Document segment Block Start

Aristotle noted in Historia animalium that wild figs contain psenes that begin as grubs, but whose skin splits allowing the psen to fly out. The psen flies into a cultivated fig, and stops it from falling. He noted further that Greek farmers planted wild figs next to cultivated figs, and tied wild fig fruits on to the cultivated trees.

== Mechanisms and outcomes ==
Overall, the coevolution of Ficus and wasps features Ficus being very specific as a host, combined with the tendency of the wasp species to frequent plant species different from that of their specific Ficus host.

===Ficus domination in mutualism===
Ficus typically control the reproductive mutualism with fig wasps by being highly selective in their choice of pollinator. This high host specificity is proven by the low pollinator sharing ratios found in fig pollinators, especially in the wasp genera Ceratosolen and Kradibia. Contributing to the evolution of Ficus, pollinator specificity in Ficus is a pre-zygotic mechanism of reproductive isolation, in other words, the fig can control which pollen it gets by physically controlling which wasps pollinate it. Morphologically, one way the fig can specify the pollinator it wants includes the diameters of ostioles compared to the head widths of the respective wasp species. While the fig species F. wassa have a diameter of 1.0-1.5 mm, its pollinator K. wassae had an average head width of 0.58 mm.

Document segment Block End

-- What to do --
Decide whether each statement agrees with the text about figs and fig wasps, answering yes or no and quoting the words that settle it. 1. Greek farmers attached wild fig fruits to cultivated fig trees. 2. According to Aristotle, the psen that enters a cultivated fig makes it fall. 3. The average head width of K. wassae is larger than the ostiole diameter of F. wassa. Rely only on the text about figs and fig wasps for everything here.

Data for analysis Block Start

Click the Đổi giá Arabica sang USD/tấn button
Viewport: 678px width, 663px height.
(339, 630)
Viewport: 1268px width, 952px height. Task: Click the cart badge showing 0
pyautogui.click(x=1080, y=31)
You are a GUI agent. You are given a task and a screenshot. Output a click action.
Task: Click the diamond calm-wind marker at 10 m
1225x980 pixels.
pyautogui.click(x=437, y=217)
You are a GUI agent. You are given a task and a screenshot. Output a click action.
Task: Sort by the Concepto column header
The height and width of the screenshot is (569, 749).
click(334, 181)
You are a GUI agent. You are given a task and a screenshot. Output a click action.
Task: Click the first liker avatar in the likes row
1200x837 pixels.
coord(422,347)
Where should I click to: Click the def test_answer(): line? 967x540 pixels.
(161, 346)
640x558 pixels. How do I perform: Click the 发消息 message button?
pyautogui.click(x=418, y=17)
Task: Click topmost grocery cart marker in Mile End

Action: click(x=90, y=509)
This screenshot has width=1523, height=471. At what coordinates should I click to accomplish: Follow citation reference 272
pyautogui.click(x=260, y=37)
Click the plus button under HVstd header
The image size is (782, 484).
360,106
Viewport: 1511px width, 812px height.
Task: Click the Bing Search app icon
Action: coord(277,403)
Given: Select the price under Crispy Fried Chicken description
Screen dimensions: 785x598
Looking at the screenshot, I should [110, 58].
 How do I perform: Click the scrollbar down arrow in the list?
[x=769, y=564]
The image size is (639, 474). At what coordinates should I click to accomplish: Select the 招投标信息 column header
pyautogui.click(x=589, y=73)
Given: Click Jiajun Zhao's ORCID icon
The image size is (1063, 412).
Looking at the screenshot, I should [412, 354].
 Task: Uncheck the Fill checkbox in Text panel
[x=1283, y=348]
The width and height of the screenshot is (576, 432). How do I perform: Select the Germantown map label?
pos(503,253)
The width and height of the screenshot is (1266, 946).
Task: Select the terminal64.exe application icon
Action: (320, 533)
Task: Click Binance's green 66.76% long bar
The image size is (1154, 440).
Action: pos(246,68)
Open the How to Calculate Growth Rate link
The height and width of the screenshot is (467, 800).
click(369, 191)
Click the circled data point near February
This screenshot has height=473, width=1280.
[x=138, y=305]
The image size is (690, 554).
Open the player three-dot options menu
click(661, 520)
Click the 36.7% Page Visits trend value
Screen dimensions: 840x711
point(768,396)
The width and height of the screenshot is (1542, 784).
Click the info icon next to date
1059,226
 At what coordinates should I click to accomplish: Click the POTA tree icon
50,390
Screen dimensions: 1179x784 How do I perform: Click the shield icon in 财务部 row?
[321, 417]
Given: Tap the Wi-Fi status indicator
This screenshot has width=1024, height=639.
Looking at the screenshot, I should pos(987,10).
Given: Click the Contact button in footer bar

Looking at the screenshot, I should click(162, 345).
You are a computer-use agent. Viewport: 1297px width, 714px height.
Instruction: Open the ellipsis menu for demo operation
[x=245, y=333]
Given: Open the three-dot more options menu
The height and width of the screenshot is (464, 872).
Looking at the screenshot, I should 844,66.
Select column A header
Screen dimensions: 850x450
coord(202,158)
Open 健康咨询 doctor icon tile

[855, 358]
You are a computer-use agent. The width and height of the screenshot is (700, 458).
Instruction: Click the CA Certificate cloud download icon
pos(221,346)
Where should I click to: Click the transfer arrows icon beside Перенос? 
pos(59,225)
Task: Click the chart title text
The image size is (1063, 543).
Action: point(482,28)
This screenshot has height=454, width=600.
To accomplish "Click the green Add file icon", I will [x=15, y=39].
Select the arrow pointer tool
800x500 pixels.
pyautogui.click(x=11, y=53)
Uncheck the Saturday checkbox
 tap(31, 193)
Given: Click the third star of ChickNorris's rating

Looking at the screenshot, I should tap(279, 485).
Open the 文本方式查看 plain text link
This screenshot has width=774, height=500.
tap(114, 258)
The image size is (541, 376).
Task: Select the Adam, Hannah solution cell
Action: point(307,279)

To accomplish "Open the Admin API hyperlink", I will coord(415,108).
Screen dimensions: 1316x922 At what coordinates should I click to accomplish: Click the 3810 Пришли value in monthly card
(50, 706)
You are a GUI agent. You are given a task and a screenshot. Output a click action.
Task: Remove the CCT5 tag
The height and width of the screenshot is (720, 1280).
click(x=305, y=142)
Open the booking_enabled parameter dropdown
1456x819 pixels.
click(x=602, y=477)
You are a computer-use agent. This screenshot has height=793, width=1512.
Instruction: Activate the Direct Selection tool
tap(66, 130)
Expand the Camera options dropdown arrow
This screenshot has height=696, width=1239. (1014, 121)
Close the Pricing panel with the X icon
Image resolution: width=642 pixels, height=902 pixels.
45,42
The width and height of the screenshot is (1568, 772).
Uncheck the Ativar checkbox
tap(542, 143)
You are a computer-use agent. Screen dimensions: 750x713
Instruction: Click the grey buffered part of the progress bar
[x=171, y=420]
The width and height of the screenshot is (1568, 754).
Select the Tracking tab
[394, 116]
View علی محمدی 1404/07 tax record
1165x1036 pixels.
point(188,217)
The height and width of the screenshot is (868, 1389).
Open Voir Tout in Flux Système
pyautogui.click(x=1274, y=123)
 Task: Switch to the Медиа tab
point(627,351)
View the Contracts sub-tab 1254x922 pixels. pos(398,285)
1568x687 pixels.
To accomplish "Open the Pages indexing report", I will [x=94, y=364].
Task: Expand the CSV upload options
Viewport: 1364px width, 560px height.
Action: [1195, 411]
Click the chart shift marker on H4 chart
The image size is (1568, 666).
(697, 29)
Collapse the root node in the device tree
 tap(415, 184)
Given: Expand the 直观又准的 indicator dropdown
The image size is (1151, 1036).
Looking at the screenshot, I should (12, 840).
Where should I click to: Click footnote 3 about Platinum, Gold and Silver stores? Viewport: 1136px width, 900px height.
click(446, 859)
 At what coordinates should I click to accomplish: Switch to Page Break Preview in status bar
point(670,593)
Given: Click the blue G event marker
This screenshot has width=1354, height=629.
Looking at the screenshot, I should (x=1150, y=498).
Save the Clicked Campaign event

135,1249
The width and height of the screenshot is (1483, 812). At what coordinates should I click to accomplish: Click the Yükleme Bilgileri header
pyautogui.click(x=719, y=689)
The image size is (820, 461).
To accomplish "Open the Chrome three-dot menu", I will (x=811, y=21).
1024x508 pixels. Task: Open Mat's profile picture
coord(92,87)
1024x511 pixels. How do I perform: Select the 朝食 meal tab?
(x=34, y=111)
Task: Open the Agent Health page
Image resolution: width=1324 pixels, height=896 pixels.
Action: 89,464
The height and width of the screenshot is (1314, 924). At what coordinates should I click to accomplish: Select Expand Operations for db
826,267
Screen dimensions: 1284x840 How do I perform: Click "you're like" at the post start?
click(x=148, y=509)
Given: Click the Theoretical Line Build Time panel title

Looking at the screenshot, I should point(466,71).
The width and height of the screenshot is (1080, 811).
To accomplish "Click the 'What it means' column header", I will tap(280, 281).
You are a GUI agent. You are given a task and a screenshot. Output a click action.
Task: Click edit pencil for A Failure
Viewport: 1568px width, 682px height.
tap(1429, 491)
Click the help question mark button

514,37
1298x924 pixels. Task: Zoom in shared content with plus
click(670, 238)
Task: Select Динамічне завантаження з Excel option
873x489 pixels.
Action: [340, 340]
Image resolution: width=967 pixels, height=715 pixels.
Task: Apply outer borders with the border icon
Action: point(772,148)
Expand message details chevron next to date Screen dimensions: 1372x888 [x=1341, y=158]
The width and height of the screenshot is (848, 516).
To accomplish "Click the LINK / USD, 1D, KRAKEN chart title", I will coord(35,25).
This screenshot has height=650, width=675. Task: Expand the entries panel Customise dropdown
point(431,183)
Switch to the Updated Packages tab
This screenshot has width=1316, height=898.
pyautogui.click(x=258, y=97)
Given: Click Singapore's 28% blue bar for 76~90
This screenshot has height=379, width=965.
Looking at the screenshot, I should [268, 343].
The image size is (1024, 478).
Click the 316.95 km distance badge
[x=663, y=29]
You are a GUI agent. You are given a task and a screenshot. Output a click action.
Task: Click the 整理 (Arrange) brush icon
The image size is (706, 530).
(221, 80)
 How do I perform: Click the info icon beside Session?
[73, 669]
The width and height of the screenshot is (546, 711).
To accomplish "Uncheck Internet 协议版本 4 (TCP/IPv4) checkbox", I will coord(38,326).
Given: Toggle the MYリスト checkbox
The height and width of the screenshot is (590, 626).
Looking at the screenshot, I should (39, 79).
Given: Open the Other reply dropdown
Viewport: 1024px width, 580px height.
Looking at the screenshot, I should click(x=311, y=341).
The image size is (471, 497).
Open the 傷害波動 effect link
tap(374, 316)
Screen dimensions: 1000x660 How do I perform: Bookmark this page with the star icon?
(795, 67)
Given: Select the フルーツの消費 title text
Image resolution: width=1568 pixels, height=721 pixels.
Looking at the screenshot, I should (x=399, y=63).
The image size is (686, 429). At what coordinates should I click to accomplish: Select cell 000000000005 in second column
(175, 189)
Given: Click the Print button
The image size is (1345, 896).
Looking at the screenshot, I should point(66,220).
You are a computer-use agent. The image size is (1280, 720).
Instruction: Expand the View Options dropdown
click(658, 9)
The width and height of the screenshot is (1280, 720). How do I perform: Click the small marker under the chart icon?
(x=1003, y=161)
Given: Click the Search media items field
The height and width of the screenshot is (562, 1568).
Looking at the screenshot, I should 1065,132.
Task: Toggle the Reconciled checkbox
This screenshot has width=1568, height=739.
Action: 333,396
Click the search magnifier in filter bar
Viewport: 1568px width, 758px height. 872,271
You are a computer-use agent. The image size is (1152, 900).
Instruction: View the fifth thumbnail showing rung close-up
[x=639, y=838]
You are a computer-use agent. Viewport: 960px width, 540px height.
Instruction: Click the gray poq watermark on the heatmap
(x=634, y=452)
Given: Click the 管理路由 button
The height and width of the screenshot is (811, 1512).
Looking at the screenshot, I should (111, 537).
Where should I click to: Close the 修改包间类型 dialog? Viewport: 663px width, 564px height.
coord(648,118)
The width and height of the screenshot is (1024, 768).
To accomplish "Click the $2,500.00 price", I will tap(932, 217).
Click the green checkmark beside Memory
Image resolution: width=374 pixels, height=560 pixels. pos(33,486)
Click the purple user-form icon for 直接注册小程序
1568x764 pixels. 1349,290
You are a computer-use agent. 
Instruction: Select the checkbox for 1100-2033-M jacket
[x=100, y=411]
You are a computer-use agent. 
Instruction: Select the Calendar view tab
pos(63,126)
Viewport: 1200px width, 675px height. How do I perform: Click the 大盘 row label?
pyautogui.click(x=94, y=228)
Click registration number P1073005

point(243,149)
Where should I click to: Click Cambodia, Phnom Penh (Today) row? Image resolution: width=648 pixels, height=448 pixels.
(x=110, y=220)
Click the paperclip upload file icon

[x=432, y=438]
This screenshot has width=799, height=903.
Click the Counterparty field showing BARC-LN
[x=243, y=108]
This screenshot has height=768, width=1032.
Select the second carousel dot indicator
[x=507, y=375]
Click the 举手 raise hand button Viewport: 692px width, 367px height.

Data for analysis Block End

-- Solution --
1. Yes: "tied wild fig fruits on to the cultivated trees."
2. No: "The psen flies into a cultivated fig, and stops it from falling."
3. No: "While the fig species F. wassa have a diameter of 1.0-1.5 mm, its pollinator K. wassae had an average head width of 0.58 mm."